TASK OBJECTIVE :: The data must be returned exactly. No line may be left out.

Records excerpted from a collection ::

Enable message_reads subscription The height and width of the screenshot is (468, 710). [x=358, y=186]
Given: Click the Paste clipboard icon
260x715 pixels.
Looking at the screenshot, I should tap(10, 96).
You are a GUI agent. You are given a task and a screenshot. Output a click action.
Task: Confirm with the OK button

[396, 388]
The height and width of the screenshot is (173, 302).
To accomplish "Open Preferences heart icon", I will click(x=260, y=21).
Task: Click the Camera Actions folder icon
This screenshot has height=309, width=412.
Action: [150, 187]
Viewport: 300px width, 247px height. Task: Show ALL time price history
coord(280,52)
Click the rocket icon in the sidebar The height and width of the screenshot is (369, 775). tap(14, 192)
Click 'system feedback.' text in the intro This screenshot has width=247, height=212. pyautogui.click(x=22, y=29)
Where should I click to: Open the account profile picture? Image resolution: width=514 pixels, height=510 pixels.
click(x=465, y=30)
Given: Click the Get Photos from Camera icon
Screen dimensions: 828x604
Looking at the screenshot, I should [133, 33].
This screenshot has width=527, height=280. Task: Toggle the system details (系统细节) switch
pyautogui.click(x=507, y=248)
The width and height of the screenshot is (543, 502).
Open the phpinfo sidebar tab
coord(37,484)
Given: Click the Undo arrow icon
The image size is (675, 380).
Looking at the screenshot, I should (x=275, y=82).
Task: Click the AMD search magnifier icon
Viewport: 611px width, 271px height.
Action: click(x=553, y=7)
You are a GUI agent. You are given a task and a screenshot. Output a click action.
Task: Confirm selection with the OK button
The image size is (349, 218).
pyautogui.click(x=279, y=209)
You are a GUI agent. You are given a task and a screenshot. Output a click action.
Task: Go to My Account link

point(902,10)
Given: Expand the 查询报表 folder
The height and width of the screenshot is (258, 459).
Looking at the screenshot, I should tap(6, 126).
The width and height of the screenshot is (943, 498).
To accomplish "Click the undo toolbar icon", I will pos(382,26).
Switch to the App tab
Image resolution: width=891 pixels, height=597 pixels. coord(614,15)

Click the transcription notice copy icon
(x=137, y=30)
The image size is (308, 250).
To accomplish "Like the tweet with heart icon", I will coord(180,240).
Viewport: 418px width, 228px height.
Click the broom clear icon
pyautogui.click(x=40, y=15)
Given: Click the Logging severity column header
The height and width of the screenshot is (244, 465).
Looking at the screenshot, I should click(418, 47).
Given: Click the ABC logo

TASK OUTPUT ::
Enable message_reads subscription The height and width of the screenshot is (468, 710). [x=358, y=186]
Given: Click the Paste clipboard icon
260x715 pixels.
Looking at the screenshot, I should tap(10, 96).
You are a GUI agent. You are given a task and a screenshot. Output a click action.
Task: Confirm with the OK button

[396, 388]
The height and width of the screenshot is (173, 302).
To accomplish "Open Preferences heart icon", I will click(x=260, y=21).
Task: Click the Camera Actions folder icon
This screenshot has height=309, width=412.
Action: [150, 187]
Viewport: 300px width, 247px height. Task: Show ALL time price history
coord(280,52)
Click the rocket icon in the sidebar The height and width of the screenshot is (369, 775). tap(14, 192)
Click 'system feedback.' text in the intro This screenshot has width=247, height=212. pyautogui.click(x=22, y=29)
Where should I click to: Open the account profile picture? Image resolution: width=514 pixels, height=510 pixels.
click(x=465, y=30)
Given: Click the Get Photos from Camera icon
Screen dimensions: 828x604
Looking at the screenshot, I should [133, 33].
This screenshot has width=527, height=280. Task: Toggle the system details (系统细节) switch
pyautogui.click(x=507, y=248)
The width and height of the screenshot is (543, 502).
Open the phpinfo sidebar tab
coord(37,484)
Given: Click the Undo arrow icon
The image size is (675, 380).
Looking at the screenshot, I should (x=275, y=82).
Task: Click the AMD search magnifier icon
Viewport: 611px width, 271px height.
Action: click(x=553, y=7)
You are a GUI agent. You are given a task and a screenshot. Output a click action.
Task: Confirm selection with the OK button
The image size is (349, 218).
pyautogui.click(x=279, y=209)
You are a GUI agent. You are given a task and a screenshot. Output a click action.
Task: Go to My Account link

point(902,10)
Given: Expand the 查询报表 folder
The height and width of the screenshot is (258, 459).
Looking at the screenshot, I should tap(6, 126).
The width and height of the screenshot is (943, 498).
To accomplish "Click the undo toolbar icon", I will pos(382,26).
Switch to the App tab
Image resolution: width=891 pixels, height=597 pixels. coord(614,15)

Click the transcription notice copy icon
(x=137, y=30)
The image size is (308, 250).
To accomplish "Like the tweet with heart icon", I will coord(180,240).
Viewport: 418px width, 228px height.
Click the broom clear icon
pyautogui.click(x=40, y=15)
Given: Click the Logging severity column header
The height and width of the screenshot is (244, 465).
Looking at the screenshot, I should click(418, 47).
Given: Click the ABC logo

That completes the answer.